● **ENTRIES SHOWN**

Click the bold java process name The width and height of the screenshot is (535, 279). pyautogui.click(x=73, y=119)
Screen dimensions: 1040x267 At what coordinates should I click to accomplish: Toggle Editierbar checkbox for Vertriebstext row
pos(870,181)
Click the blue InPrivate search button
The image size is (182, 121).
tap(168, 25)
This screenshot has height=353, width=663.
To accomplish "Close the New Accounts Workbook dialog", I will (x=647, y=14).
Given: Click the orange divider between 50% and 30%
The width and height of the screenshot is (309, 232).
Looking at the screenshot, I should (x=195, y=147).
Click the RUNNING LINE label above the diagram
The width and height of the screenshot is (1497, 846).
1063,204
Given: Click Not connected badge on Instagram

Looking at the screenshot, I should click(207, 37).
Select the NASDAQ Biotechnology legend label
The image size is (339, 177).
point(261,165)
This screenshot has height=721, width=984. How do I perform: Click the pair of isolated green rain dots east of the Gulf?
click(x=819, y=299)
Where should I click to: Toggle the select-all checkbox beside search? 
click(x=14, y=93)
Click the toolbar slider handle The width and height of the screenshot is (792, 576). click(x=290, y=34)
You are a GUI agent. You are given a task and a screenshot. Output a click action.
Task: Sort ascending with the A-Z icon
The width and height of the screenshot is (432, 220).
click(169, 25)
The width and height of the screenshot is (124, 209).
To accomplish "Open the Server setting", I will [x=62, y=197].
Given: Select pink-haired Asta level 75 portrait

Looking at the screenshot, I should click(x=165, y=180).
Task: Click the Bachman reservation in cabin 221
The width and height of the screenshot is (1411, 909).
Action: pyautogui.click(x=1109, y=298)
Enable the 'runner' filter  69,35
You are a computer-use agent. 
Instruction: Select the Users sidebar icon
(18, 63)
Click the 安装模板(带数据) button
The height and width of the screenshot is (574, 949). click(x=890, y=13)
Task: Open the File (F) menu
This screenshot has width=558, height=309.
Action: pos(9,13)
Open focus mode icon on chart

● **WHAT IS REQUIRED**
Every record above needs to be returned in full, exactly.

● **TASK ANSWER**
Click the bold java process name The width and height of the screenshot is (535, 279). pyautogui.click(x=73, y=119)
Screen dimensions: 1040x267 At what coordinates should I click to accomplish: Toggle Editierbar checkbox for Vertriebstext row
pos(870,181)
Click the blue InPrivate search button
The image size is (182, 121).
tap(168, 25)
This screenshot has height=353, width=663.
To accomplish "Close the New Accounts Workbook dialog", I will (x=647, y=14).
Given: Click the orange divider between 50% and 30%
The width and height of the screenshot is (309, 232).
Looking at the screenshot, I should (x=195, y=147).
Click the RUNNING LINE label above the diagram
The width and height of the screenshot is (1497, 846).
1063,204
Given: Click Not connected badge on Instagram

Looking at the screenshot, I should click(207, 37).
Select the NASDAQ Biotechnology legend label
The image size is (339, 177).
point(261,165)
This screenshot has height=721, width=984. How do I perform: Click the pair of isolated green rain dots east of the Gulf?
click(x=819, y=299)
Where should I click to: Toggle the select-all checkbox beside search? 
click(x=14, y=93)
Click the toolbar slider handle The width and height of the screenshot is (792, 576). click(x=290, y=34)
You are a GUI agent. You are given a task and a screenshot. Output a click action.
Task: Sort ascending with the A-Z icon
The width and height of the screenshot is (432, 220).
click(169, 25)
The width and height of the screenshot is (124, 209).
To accomplish "Open the Server setting", I will [x=62, y=197].
Given: Select pink-haired Asta level 75 portrait

Looking at the screenshot, I should click(x=165, y=180).
Task: Click the Bachman reservation in cabin 221
The width and height of the screenshot is (1411, 909).
Action: pyautogui.click(x=1109, y=298)
Enable the 'runner' filter  69,35
You are a computer-use agent. 
Instruction: Select the Users sidebar icon
(18, 63)
Click the 安装模板(带数据) button
The height and width of the screenshot is (574, 949). click(x=890, y=13)
Task: Open the File (F) menu
This screenshot has width=558, height=309.
Action: pos(9,13)
Open focus mode icon on chart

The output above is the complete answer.